Transparent risk-management at banks

The Federal Institution for Financial Services Oversight (BaFin) published new minimum requirements on banks’ risk management (MaRisk) in mid-December. The provisions apply immediately and must be implemented by all credit institutions by the end of 2011. The banks are now being called on to formulate specific parameters for sustainable business strategies. Alongside targets, measures for reaching them are also to be laid down, and risks to be taken into account. That means that in future company management will come into the focus of BaFin supervision. Specifically, banks must in emergency cases be able to meet their liquidity needs for at least a month from sustainable reserves. Additionally, they are to keep available highly liquid assets that can be sold at any time without major loss of value. Moreover, BaFin is also tightening up requirements on banks’ stress tests. Thus, as part of so-called inverse stress tests, events and developments able to bring down a credit institution are to be identified.

 

EU tightens up information duties on investment advisers

In late November the EU Commission, following two years of discussion, published plans for how in future it is to combine distribution and the information obligation in connection with private financial investments in the EU. To date there exists a patchwork of national rules and sector-specific EU provisions. Irrespective of whether a bank, an insurance representative or an independent adviser in future sells insurance, funds, certificates or savings accounts, in future commissions and conflicts of interest are to be disclosed on the same basis Europe-wide. To date, for funds and certificates, the financial market guideline Mifid applied, and this is now to be extended as a standard to all products. Ultimately the investors are to be able to compare costs, chances and risks on a double sheet of paper. The plans are to be given statutory form before the end of 2011. By the end of January the financial industry and also consumer protection groups are to be able to take positions on the proposals.

 

Tax from financial transactions to come after all

The topic of a tax on financial transactions is not yet dead, despite the German government’s failure on the international stage and in EU circles. At a meeting of Finance Ministry tax experts with financial-industry associations in mid-December, the tax was fleshed out, with the lowest figure of 0.01% being set for the tax rate. The Minister is not concerned with producing a guiding effect on financial transactions. Instead, the tax should raise additional revenue, says the Ministry. Federal finance minister Wolfgang Schäuble (CDU) is planning to tax all financial products, including derivatives and OTC (Over the Counter) products not traded on the exchange. While the associations reject the tax, they want as a minimum consensus to prevent the taxation of pensioner products, funds and savings accounts. It is however currently unclear when and how the tax is to become due.
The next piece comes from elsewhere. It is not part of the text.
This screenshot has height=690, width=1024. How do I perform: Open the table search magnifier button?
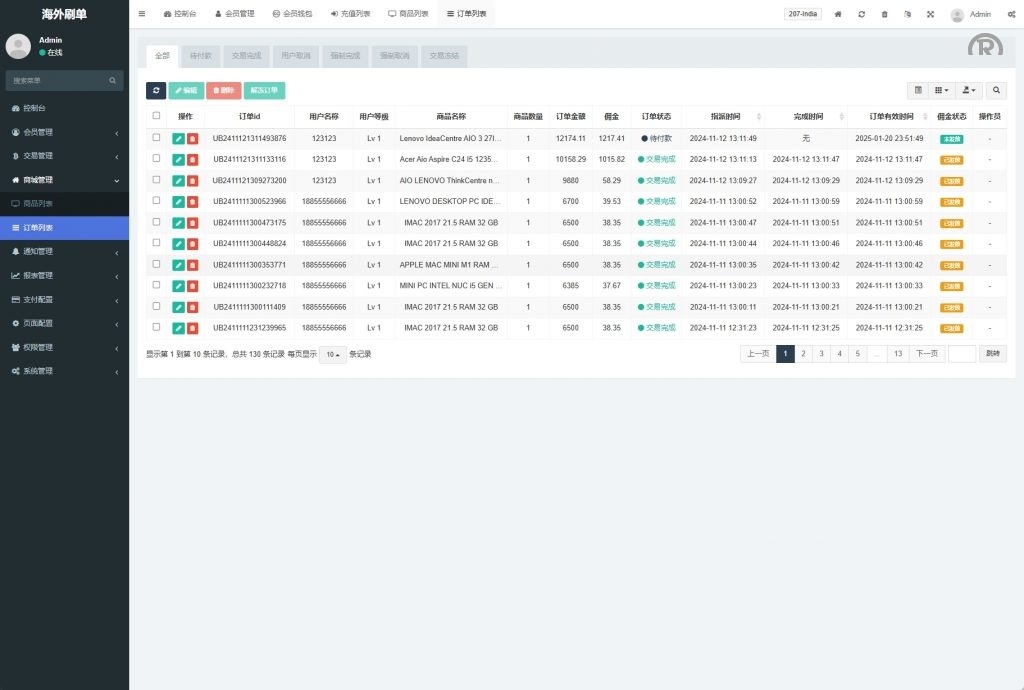tap(996, 90)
Schäuble has already pencilled in revenue from the tax amounting to 2 billion euros for the 2012 budget. Experts are expecting annual takings of up to 12 billion euros. Opponents of the tax fear that if it is introduced unilaterally by the Federal Republic of Germany, financial transactions might move out to other countries. The object of the tax is to make the financial industry share in the consequences of the crisis. Especially low-margin transactions and computerized trading could be limited through the tax, which could contribute to stabilizing the markets.